2. Brace yourself for the security lines.
On most days, I am a sweet and gentle mom that just wants to make it another day without peanut butter ending up clogging the keys on the laptop. However, nothing instills a sense of rage within you faster than a TSA agent demanding that you unstrap and release the little ones. And I’m not just talking about the kids. I’ll never forget the image of Matteo holding both hands in the air with a kitten gripped in one and a toddler in the other. The cat, who is named Bill, climbed and clawed his way down Matteo’s back and then peed down his leg. (Just stop and imagine a crowded airplane on a 20-hour trip with a man who smells like a litter box). Then Gus figured out how to manually set off the alarm and sent the agents into a frenzy. I was halfway tempted to let them pull him aside for interrogation because I really would like to know where the little imp hid our remote a few weeks earlier. On a positive note, our 8-month old, was strapped to my chest and he took it all in stride.
3. Dress warmly.
I’m not sure if the people in charge of the plane’s heating and cooling failed high school biology and confused human DNA with that of a polar bear’s, but for the love of God, wear warm clothes. Even dressed in jeans and a sweatshirt, I was so cold, my feet were burning. The kids were dressed in warm jammies, but we still had to burrito them up. When I walked to the bathroom during the flight, it was amusing to see all of the young, single servicemen shed the bonds of propriety and huddle up against one another in an effort to keep from losing feeling in their extremities. Imagine a giant bear cave complete with snoring and the occasional grunt.

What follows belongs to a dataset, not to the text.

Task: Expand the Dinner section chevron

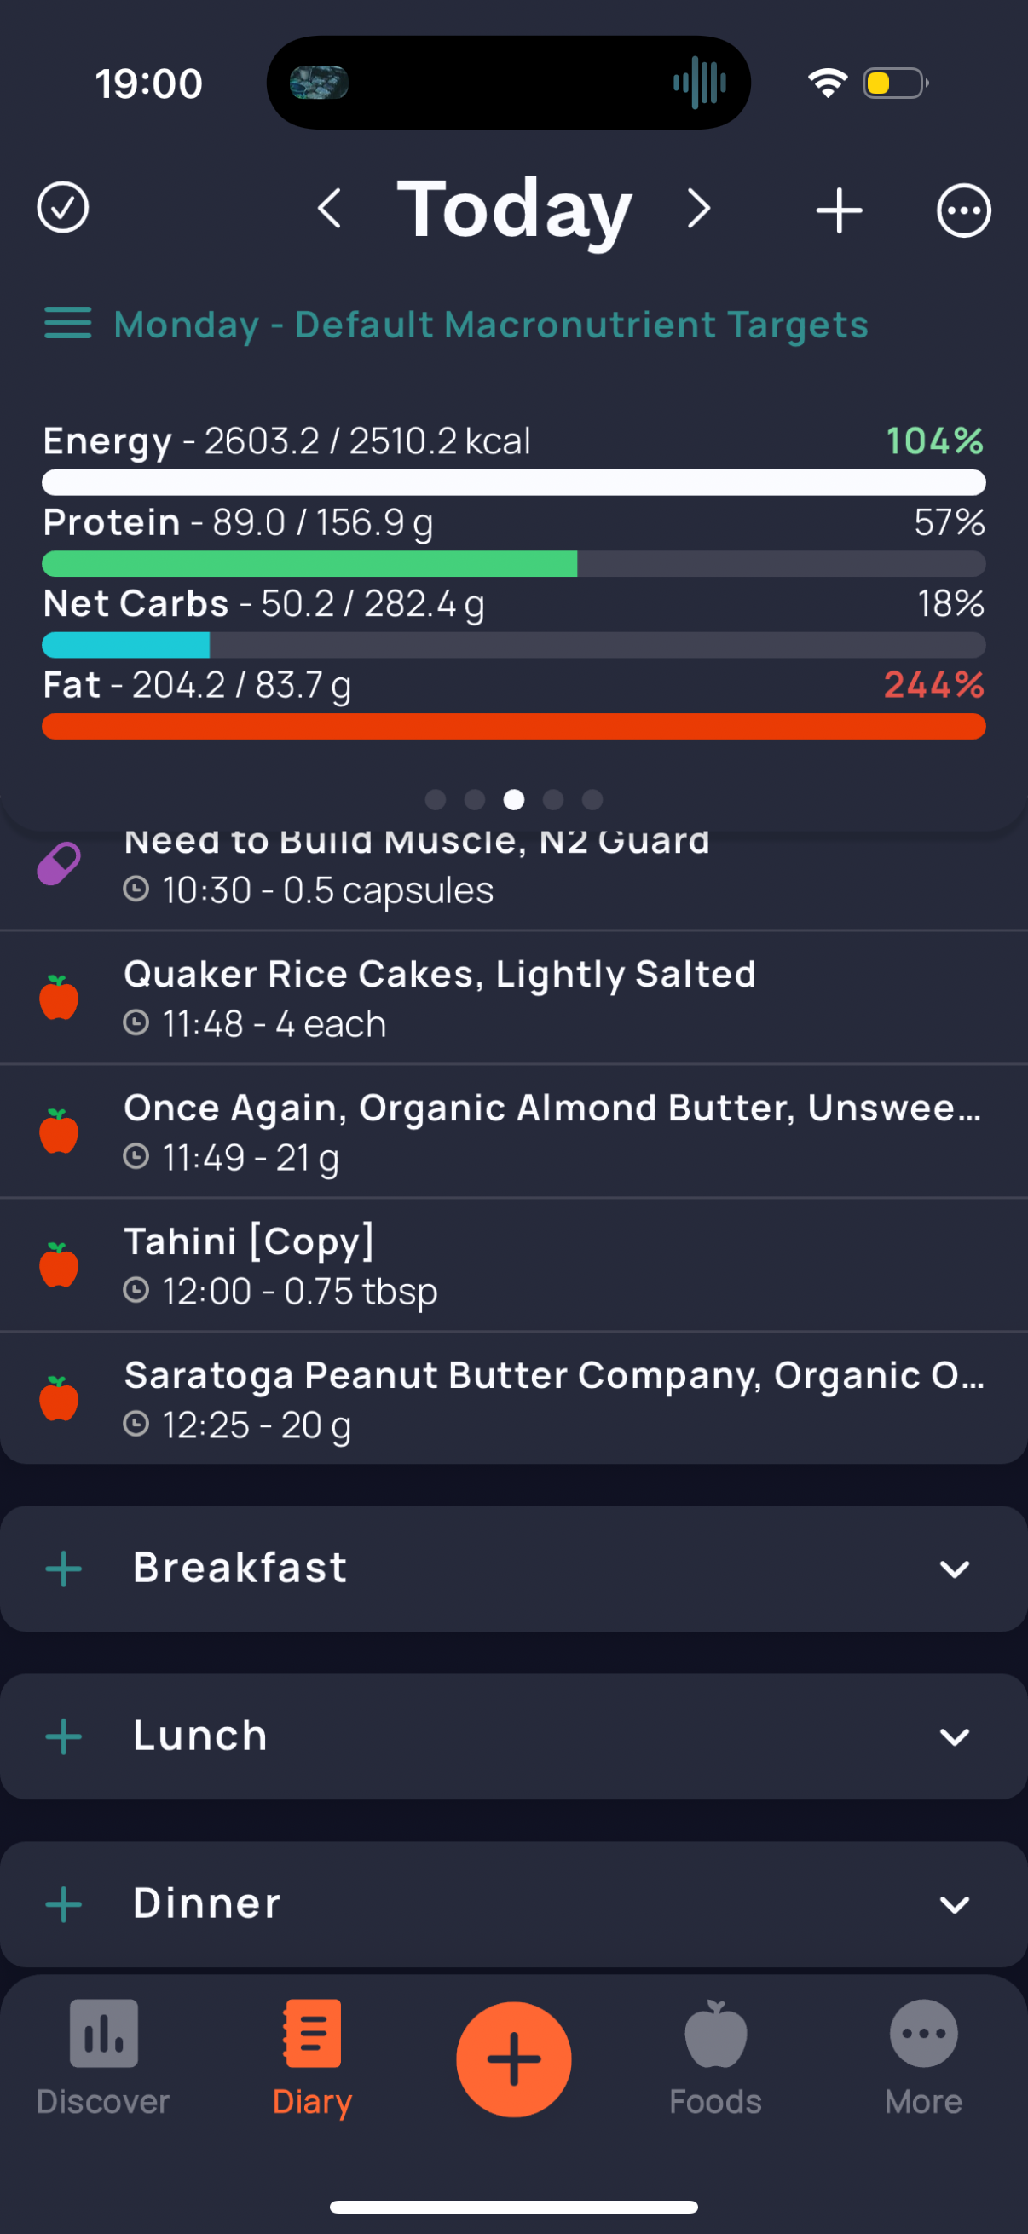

4. Keep in contact with your sponsor.
We had to fight to get in touch with our sponsor, but once we were assigned one, everything got a lot easier. He and his wife got our hotel room and even bought us a litter box for Bill and filled our fridge with milk and other breakfast items for the boys. Jet lag or not, Gus wakes up with a desire for milk that gets dangerous if not immediately abated. I will be forever grateful for the gallon waiting for us in the hotel room’s fridge.

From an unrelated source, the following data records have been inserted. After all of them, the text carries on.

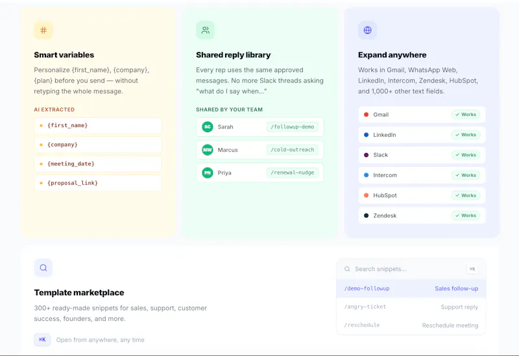Click the magnifier icon above Template marketplace
Viewport: 519px width, 356px height.
click(43, 268)
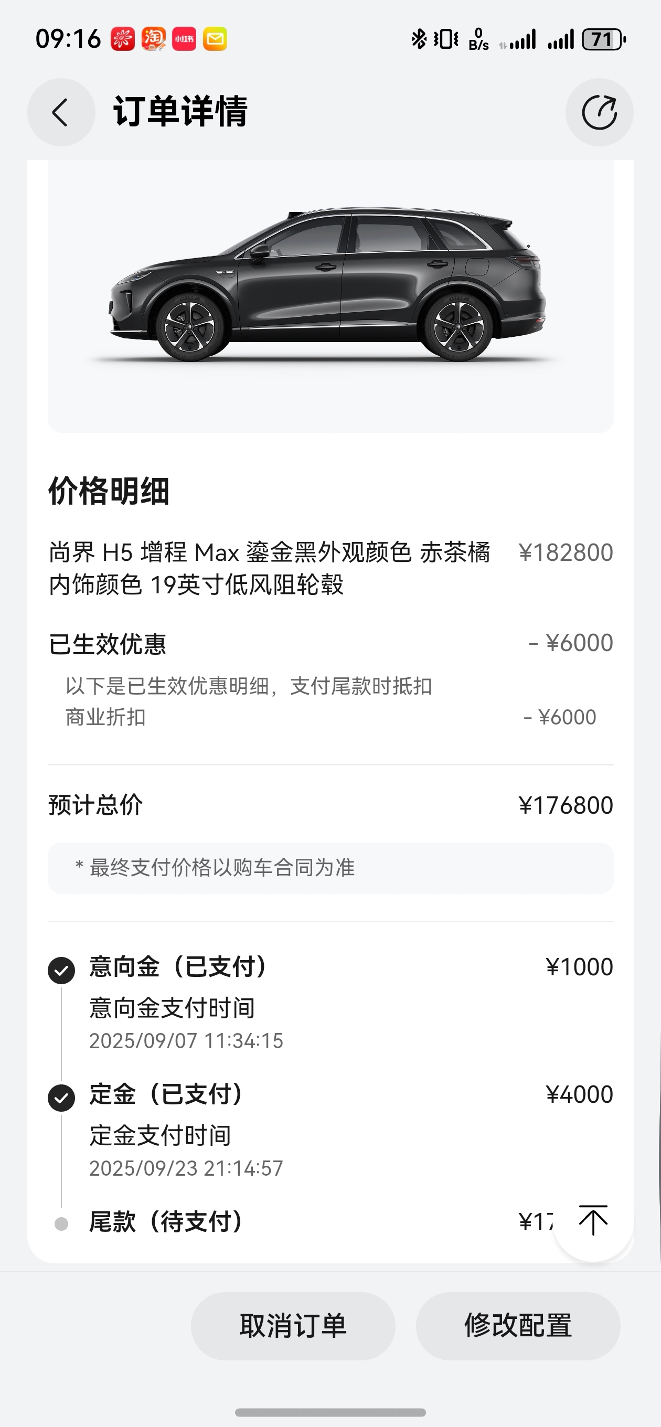Tap the 取消订单 button

click(293, 1326)
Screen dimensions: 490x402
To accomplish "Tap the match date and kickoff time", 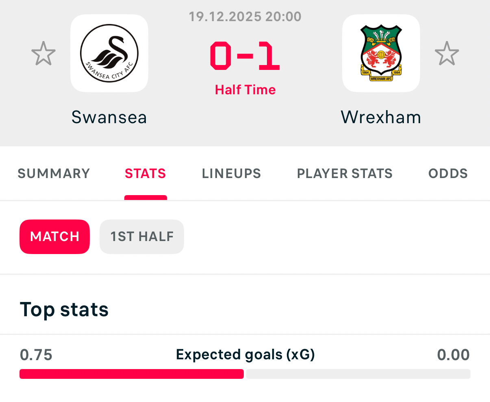I will coord(245,17).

5. Utilize the USO or get a hotel room.
This tip may not work for everyone, but we traveled from NC to WA before even leaving for Japan. Getting a hotel room was the smartest decision we ever made. The boys were able to rest, get a nice bath and play. In the morning, before we went through the security lines, we stopped at the USO and fed the boys a quick breakfast. Make sure you have some cash to contribute to the donations box. These volunteers are the best.
6. Check-In Early
Matteo left our hotel room early and stood in line around midnight. He’s an amazing man, especially since while he was doing so, the boys and I were able to get a few additional hours of sleep. The sooner you check in, the better your seats will be. If you’re able to do so, wait in line. It’s worth it.

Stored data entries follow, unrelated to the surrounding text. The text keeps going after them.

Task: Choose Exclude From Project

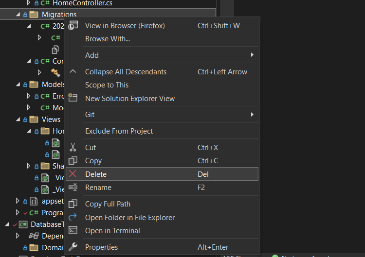Action: [x=119, y=131]
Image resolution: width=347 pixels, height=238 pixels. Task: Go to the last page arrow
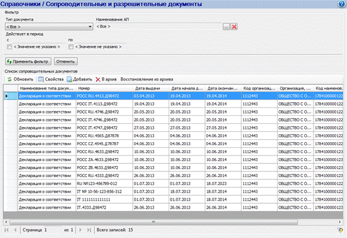89,230
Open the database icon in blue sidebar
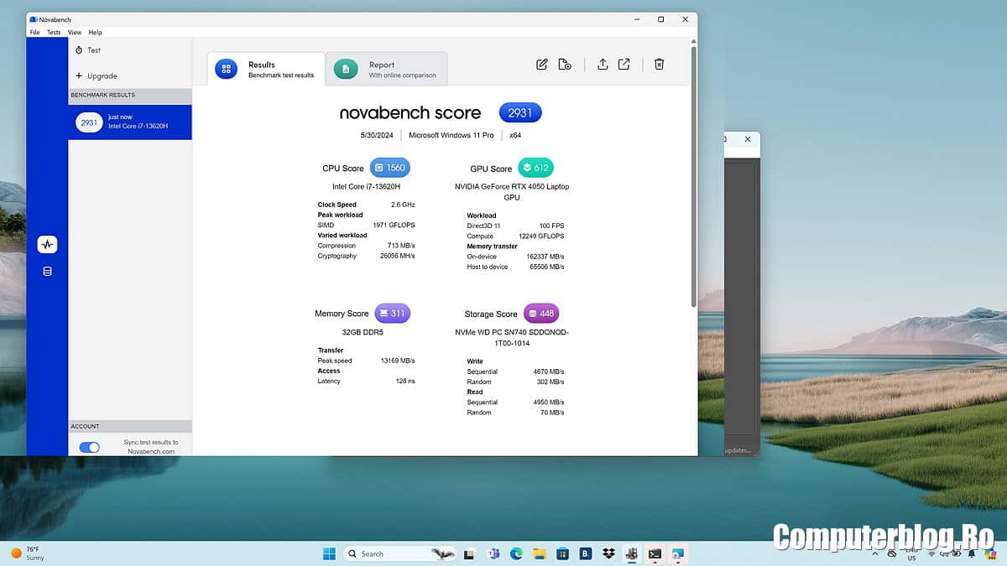Viewport: 1007px width, 566px height. pos(47,271)
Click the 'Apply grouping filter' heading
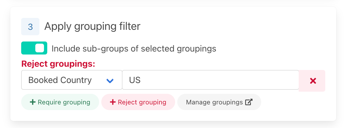The image size is (347, 128). tap(92, 26)
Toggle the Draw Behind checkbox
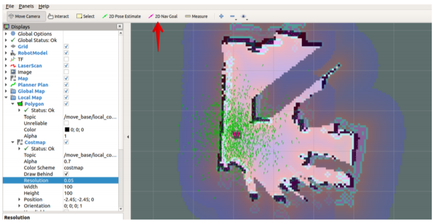 pyautogui.click(x=66, y=174)
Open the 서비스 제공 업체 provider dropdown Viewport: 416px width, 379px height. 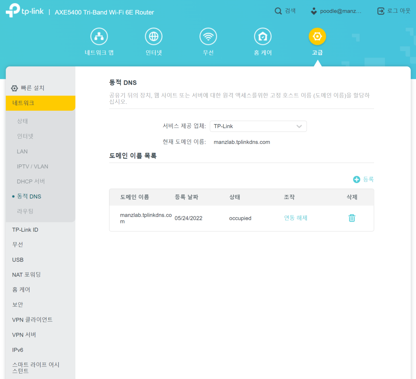[258, 126]
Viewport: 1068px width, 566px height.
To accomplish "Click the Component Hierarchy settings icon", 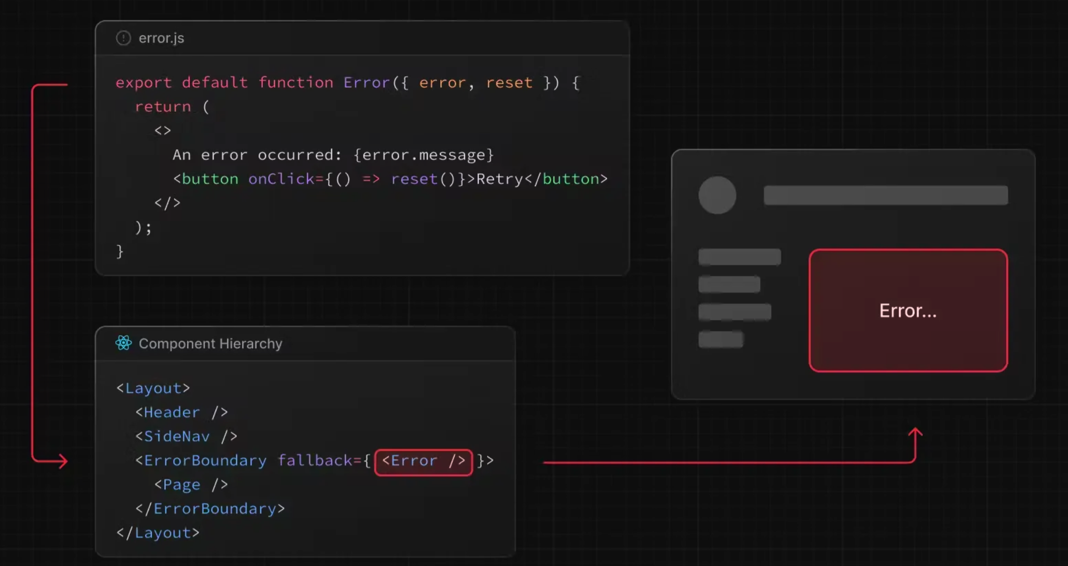I will click(124, 343).
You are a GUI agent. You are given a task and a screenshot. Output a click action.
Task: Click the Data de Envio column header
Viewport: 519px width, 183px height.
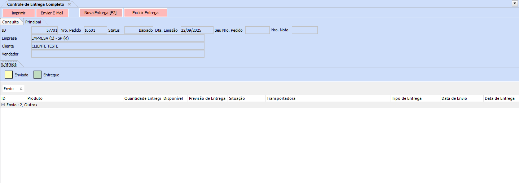pyautogui.click(x=461, y=98)
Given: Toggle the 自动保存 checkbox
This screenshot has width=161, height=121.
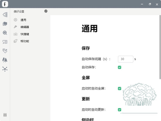Looking at the screenshot, I should pyautogui.click(x=119, y=67).
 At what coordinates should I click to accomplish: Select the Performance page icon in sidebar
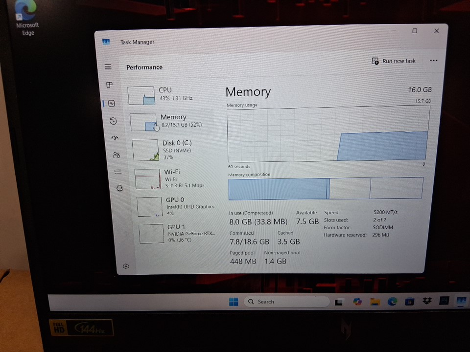click(112, 103)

Your trip will have its ups and downs, no matter how hard you try to prevent them. I could have offered Gus a dancing unicorn, but he still would have eaten a random piece of a chewed gum off the floor and had a complete meltdown over the color of his seat. Or maybe it was because the windows were round. He has so many tantrums; it’s hard to tell anymore. Regardless, everything will work out in the end. Even if you do need to take a few private moments to fantasize about wine and…wine. Good luck!